YOUR OBJECTIVE => Show the lines below where "table" occurs.
= = = = =
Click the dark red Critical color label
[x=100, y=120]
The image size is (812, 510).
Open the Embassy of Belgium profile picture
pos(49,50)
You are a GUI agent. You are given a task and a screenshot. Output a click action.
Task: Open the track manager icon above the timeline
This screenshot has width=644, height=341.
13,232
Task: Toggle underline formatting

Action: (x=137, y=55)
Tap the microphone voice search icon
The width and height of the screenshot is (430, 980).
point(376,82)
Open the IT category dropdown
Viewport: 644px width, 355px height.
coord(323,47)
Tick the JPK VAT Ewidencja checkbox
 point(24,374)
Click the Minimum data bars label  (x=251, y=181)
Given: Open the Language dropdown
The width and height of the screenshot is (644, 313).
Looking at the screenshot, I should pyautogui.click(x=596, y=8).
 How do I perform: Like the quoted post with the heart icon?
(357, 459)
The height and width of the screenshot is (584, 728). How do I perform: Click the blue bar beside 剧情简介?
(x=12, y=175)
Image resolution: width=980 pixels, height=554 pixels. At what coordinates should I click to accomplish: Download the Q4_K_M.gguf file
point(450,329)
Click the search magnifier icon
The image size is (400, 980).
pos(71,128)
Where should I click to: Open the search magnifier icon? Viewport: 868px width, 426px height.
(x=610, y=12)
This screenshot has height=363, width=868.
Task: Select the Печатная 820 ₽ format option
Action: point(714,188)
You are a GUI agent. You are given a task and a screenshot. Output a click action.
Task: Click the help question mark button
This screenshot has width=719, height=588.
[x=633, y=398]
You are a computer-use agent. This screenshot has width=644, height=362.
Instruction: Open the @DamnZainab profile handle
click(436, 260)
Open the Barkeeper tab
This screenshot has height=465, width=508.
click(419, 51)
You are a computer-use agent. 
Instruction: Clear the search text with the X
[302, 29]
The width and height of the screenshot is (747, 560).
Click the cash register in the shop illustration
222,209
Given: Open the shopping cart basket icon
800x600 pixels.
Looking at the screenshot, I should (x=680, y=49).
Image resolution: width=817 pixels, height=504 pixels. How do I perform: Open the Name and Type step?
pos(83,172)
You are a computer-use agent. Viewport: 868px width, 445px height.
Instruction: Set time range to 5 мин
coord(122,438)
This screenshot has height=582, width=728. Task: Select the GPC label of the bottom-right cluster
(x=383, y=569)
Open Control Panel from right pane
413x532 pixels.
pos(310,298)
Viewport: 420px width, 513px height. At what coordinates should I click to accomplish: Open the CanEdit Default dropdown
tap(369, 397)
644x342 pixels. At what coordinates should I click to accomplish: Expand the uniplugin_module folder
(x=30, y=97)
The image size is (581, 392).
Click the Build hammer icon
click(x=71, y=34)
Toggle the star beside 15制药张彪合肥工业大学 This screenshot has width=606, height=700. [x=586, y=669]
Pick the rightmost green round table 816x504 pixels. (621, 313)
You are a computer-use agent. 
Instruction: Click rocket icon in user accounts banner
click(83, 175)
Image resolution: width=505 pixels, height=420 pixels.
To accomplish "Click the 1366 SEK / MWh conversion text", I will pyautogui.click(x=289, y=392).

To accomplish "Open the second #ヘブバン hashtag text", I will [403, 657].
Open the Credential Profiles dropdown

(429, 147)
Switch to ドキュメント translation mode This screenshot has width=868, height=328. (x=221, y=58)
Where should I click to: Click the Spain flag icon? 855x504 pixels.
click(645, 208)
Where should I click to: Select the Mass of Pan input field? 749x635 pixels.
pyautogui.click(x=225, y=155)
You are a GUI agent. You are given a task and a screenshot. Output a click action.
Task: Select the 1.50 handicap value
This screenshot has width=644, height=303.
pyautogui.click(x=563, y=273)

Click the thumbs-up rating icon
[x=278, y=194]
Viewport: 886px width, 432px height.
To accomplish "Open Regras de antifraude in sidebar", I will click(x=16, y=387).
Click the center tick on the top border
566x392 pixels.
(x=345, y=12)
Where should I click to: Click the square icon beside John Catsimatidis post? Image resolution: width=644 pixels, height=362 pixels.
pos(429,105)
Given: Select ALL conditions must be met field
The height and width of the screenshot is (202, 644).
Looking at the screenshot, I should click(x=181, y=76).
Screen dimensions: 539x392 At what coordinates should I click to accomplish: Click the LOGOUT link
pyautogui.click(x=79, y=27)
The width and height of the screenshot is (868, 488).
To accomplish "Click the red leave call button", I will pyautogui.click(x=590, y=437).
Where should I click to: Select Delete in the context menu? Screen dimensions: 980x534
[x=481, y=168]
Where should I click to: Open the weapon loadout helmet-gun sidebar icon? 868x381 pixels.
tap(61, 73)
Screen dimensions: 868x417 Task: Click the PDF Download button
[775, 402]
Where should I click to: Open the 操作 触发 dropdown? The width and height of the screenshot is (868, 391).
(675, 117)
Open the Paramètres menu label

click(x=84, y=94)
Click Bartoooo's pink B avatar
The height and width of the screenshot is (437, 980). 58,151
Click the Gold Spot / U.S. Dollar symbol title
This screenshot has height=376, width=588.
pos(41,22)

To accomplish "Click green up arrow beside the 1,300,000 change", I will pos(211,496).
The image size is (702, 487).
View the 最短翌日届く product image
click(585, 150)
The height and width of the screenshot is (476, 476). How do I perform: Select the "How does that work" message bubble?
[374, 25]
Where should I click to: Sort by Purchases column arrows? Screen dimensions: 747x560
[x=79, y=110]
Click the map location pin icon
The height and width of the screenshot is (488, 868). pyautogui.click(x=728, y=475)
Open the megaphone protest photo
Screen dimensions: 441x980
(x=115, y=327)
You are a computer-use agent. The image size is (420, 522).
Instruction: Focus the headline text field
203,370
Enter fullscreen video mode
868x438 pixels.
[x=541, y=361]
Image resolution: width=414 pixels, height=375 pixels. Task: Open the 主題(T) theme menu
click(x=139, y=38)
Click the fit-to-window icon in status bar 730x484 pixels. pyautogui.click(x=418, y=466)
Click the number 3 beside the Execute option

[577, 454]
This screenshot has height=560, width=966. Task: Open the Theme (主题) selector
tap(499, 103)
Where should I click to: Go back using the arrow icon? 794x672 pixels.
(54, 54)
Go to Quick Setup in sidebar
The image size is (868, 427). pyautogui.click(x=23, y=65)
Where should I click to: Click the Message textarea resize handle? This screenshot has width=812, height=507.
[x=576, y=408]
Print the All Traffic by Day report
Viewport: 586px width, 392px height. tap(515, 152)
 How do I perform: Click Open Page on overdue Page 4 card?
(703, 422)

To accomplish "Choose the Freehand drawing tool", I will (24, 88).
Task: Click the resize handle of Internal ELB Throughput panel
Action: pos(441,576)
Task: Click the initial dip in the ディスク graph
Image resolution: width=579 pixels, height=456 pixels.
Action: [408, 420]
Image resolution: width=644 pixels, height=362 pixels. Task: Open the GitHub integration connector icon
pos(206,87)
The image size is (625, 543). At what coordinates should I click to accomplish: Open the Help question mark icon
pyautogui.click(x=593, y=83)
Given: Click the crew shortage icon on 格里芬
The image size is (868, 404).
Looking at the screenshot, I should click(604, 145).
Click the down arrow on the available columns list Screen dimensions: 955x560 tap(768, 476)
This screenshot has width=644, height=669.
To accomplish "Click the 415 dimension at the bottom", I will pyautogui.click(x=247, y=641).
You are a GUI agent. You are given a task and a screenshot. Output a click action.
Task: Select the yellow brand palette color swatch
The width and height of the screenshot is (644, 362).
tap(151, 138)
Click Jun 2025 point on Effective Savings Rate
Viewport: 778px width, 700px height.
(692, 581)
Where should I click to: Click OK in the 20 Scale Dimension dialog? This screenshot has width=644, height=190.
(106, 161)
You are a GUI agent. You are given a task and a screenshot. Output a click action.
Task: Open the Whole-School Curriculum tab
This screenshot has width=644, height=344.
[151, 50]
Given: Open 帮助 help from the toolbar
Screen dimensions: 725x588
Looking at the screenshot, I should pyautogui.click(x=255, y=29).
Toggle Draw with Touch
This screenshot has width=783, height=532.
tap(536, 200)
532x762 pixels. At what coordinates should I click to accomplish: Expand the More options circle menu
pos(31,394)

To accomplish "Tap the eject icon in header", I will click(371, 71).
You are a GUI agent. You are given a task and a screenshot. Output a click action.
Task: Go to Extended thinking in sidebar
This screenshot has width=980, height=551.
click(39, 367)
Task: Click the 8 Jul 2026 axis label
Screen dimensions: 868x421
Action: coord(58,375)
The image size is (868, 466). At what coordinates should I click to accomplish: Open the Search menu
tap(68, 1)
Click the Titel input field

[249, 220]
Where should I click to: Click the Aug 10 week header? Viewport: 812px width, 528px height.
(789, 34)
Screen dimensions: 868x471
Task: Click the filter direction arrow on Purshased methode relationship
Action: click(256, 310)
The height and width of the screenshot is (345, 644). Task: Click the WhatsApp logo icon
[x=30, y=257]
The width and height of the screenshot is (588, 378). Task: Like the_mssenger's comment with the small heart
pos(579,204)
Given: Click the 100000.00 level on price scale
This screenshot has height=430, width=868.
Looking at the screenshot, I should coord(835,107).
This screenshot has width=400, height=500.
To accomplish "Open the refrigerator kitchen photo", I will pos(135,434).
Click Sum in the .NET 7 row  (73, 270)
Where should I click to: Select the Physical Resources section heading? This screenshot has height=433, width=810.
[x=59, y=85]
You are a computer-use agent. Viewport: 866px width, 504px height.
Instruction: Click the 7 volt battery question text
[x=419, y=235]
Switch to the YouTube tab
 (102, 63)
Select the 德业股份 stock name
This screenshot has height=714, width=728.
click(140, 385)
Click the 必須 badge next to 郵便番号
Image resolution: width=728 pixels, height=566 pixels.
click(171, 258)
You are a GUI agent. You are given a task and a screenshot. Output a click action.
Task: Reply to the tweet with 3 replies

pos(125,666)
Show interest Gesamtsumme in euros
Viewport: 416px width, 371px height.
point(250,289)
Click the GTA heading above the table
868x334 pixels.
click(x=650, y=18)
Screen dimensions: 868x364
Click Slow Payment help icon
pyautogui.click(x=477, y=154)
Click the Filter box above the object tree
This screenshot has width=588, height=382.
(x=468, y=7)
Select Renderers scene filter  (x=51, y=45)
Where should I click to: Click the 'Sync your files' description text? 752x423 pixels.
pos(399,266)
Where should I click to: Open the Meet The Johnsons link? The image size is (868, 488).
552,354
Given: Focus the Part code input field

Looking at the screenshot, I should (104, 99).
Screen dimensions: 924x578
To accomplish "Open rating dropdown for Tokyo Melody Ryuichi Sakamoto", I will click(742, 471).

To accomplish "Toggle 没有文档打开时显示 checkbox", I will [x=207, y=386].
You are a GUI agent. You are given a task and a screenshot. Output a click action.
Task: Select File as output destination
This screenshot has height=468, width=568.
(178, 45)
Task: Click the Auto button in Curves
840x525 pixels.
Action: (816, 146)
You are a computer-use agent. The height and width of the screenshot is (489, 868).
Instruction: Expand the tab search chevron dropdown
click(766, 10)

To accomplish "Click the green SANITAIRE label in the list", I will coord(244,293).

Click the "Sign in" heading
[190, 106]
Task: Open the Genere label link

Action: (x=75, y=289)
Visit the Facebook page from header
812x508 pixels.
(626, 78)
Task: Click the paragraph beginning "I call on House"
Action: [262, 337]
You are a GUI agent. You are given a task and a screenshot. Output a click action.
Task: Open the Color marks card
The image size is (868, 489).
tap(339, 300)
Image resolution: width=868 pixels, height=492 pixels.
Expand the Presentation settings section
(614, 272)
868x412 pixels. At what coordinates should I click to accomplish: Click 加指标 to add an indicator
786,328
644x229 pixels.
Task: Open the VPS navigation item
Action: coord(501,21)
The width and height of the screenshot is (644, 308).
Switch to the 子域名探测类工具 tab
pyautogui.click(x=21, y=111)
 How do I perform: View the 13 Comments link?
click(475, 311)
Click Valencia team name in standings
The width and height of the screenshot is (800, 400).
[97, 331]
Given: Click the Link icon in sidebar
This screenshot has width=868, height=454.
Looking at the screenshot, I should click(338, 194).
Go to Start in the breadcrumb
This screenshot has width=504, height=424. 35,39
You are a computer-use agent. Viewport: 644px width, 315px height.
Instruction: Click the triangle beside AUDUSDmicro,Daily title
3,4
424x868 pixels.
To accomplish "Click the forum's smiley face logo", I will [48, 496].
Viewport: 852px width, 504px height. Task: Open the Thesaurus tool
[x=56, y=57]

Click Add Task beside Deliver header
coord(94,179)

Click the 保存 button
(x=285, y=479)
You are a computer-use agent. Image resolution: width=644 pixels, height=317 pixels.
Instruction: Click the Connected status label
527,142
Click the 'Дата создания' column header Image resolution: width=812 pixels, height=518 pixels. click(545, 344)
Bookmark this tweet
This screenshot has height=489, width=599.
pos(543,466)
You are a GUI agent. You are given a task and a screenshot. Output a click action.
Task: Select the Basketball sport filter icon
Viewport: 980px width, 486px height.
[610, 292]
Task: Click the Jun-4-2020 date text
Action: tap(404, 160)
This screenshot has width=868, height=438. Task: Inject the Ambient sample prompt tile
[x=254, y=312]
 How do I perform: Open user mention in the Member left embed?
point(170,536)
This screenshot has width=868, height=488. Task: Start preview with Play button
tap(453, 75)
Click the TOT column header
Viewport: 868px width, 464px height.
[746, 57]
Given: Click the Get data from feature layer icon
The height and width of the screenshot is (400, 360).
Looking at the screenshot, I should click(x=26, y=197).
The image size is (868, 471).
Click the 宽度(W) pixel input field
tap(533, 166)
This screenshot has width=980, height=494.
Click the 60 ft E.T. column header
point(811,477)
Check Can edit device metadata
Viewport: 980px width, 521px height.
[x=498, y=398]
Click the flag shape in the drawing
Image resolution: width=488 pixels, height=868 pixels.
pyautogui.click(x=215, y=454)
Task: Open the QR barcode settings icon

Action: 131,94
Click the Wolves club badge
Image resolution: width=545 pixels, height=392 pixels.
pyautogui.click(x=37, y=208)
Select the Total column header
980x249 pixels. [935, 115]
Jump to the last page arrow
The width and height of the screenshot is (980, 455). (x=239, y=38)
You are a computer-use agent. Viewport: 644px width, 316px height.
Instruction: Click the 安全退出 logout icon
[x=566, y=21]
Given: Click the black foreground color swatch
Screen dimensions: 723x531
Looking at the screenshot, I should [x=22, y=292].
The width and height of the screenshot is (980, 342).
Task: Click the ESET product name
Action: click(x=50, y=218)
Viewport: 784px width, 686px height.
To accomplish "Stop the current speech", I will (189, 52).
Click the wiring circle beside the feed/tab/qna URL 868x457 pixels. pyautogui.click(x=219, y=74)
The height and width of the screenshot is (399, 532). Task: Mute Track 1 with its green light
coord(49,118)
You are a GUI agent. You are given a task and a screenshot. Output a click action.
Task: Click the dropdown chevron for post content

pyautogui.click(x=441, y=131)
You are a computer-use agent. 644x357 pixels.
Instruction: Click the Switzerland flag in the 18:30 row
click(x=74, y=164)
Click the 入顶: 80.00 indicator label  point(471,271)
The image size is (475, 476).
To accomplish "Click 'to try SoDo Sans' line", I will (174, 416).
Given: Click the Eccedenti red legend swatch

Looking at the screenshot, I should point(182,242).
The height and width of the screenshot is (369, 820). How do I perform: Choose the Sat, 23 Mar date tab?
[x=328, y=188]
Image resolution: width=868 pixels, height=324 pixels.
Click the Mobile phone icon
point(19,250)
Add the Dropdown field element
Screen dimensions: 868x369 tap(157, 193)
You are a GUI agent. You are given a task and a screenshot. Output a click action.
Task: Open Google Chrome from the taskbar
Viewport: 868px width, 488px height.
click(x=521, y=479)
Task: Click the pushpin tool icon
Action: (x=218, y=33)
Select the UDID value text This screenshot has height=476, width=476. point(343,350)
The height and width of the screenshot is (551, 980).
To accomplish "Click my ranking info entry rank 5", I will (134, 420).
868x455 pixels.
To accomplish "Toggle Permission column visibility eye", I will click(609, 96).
= = = = =
ANSWER TO THIS PROBLEM =>
Pick the rightmost green round table 816x504 pixels. (621, 313)
Click the GTA heading above the table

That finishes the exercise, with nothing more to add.